How folks ask Claude for private steering Anthropic

Folks don’t simply come to Claude for code critiques or assembly summaries. They ask whether or not to take the job, discuss to their crush, if they need to transfer midway the world over. Utilizing our privacy-preserving evaluation software on a random pattern of 1 million claude.ai conversations, we discovered that roughly 6% have been folks coming to Claude for private steering—in search of not simply info however perspective on what to do subsequent.
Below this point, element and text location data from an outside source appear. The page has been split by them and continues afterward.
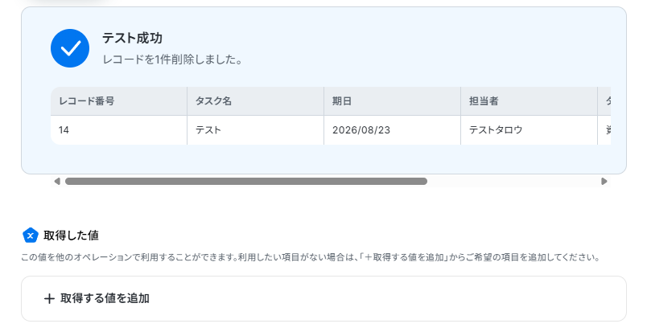Click the left scroll arrow below the table
647x336 pixels.
(57, 182)
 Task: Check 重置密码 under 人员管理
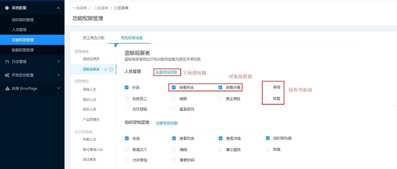(x=173, y=109)
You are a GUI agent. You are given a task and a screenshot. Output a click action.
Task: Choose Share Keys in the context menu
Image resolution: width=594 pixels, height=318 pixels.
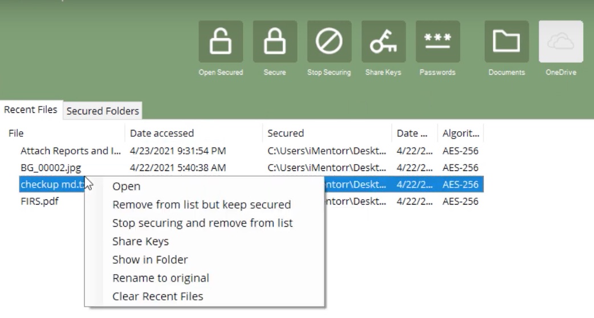141,241
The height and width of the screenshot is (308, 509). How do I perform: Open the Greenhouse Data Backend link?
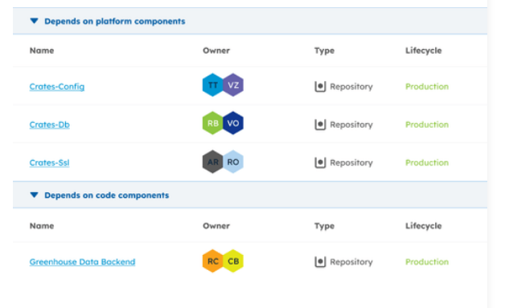click(82, 262)

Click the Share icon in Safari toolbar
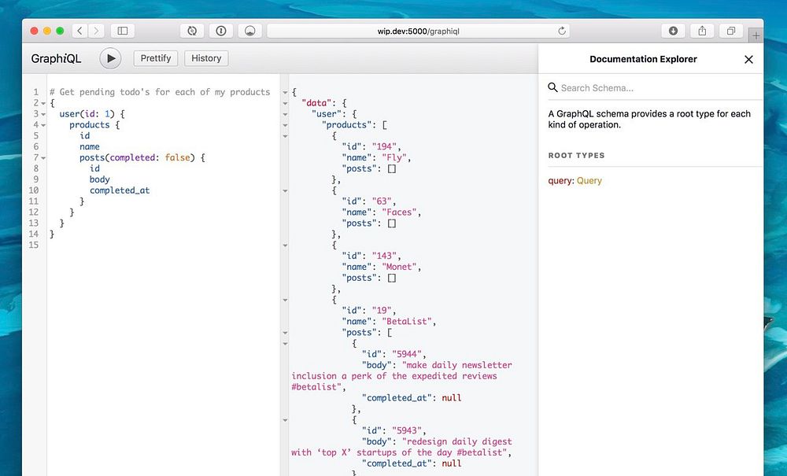click(x=702, y=31)
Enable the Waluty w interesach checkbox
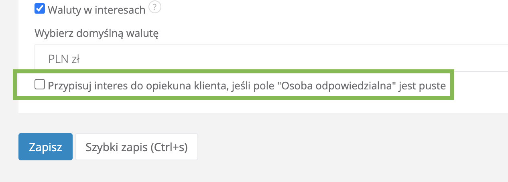The height and width of the screenshot is (182, 508). [x=40, y=9]
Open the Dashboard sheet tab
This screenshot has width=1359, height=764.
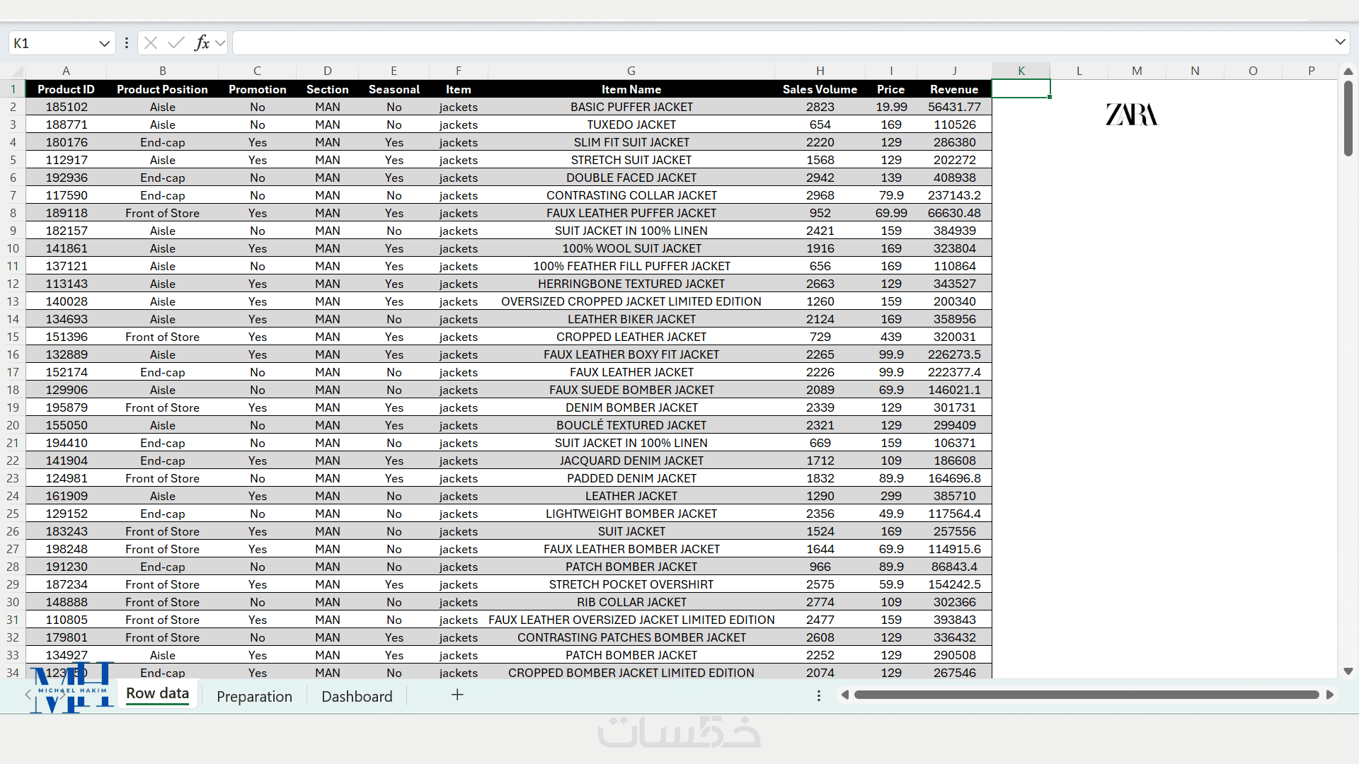357,696
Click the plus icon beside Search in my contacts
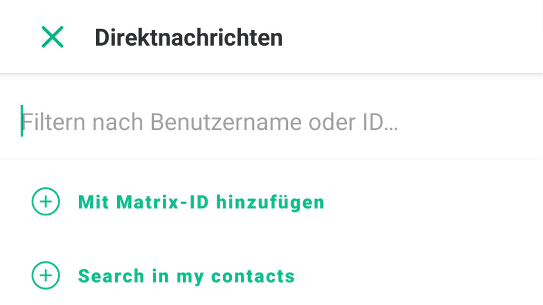 coord(46,275)
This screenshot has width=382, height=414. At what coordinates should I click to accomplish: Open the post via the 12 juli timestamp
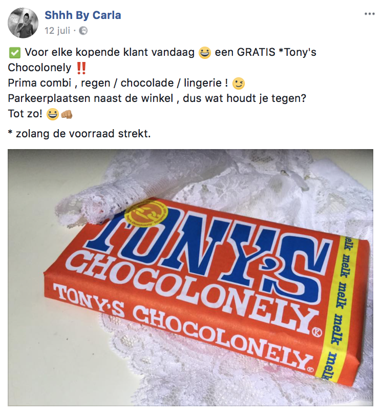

On this research, we checked out what varieties of steering folks ask of Claude. We explored how Claude responded throughout totally different domains, focusing notably on how charges of extreme validation or reward (i.e., sycophancy) assorted by the subject of steering. We describe how this analysis formed the coaching of our latest fashions, Claude Opus 4.7 and Claude Mythos Preview. Our aim in doing this analysis is to enhance how our fashions defend the wellbeing of our customers.

In short, we discovered:

Folks search Claude’s steering throughout many various areas of their life, however over three-quarters of conversations (76%) have been concentrated in simply 4 domains: well being and wellness (27%), skilled and profession (26%), relationships (12%), and private finance (11%) (Determine 1).
Claude principally avoids sycophantic responses when giving steering, displaying sycophantic habits in 9% of all guidance-seeking chats. Nevertheless, this rose to 25% in relationship conversations, which, given their quantity, made relationships the area the place sycophancy confirmed up most frequently in absolute phrases (Determine 2).
To deal with this, we seemed on the explicit conditions wherein Claude was extra more likely to reply sycophantically, and used them to create artificial relationship steering coaching knowledge for Opus 4.7 and Mythos Preview. We noticed half the sycophancy price in Opus 4.7 in comparison with Opus 4.6 in relationship steering; curiously, this generalized to enhancements throughout domains (Determine 3).

There stay many open questions on what good steering from AI actually means or how it may be measured. Defending person wellbeing is a core precedence of Anthropic and our work on measuring and understanding private steering is a step in direction of this aim.

What sorts of steering do folks search from Claude?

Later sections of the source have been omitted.